Appeal from Craighead Circuit Court, Eastern District; Gerald Brown, Judge; affirmed.
Bradley, Coleman Boling, by: Jon R. Coleman, for appellant.
Reid, Burge Prevallet, by: Robert L. Coleman, for appellee.
This case of first impression involves the interpretation of Ark. Stat. Ann. 50-531 (Supp. 1981), a law significant to the farming community. This law, enacted in 1981 by the General Assembly, provides as follows:
Termination of oral lease of farm lands. — The owner of farm lands which are leased under an oral agreement may elect not to renew the oral rental or lease agreement for the following calendar year by giving written notice by certified registered mail to the renter or lessee, on or before June 30, that the lease or rental agreement will not be renewed for the following calendar year.
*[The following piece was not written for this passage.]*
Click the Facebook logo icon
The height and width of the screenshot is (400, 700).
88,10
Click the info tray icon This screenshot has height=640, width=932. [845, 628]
Pursuant to this statute, the trial court held that the landlord, appellee, gave sufficient notice to the tenant, appellant, to terminate his tenancy in farm property at the end of 1981. The notice of termination was mailed by the appellee on June 29, 1981 by certified mail, but was not received by appellant, a tenant from year to year on a calendar year term, until July 3, 1981. We affirm. Jurisdiction is in this Court as this case requires the interpretation and construction of an act of the General Assembly. Rule 29(1)(c).
Before considering whether the notice was timely, we must decide whether the act applies to tenancies from year to year. A comparison of the tenancy from year to year and the oral lease leads us to conclude that the General Assembly intended that this act be applied to tenancies from year to year.
At common law, one of the ways a tenancy from year to year could be distinguished from an oral one year lease was by the requirement of notice to vacate. A tenant holding under an oral one year lease was not entitled to notice of the landlord's decision not to extend the lease for another year. Sigmon Forest Products, Inc. v. Scroggins, 247 Ark. 493, 446 S.W.2d 198 (1969). However, a tenant from year to year was entitled to six months' notice to vacate. Gregory v. Walker, 239 Ark. 415, 389 S.W.2d 892 (1965). This distinction leads to three reasons which mandate that the act be applied to tenancies from year to year.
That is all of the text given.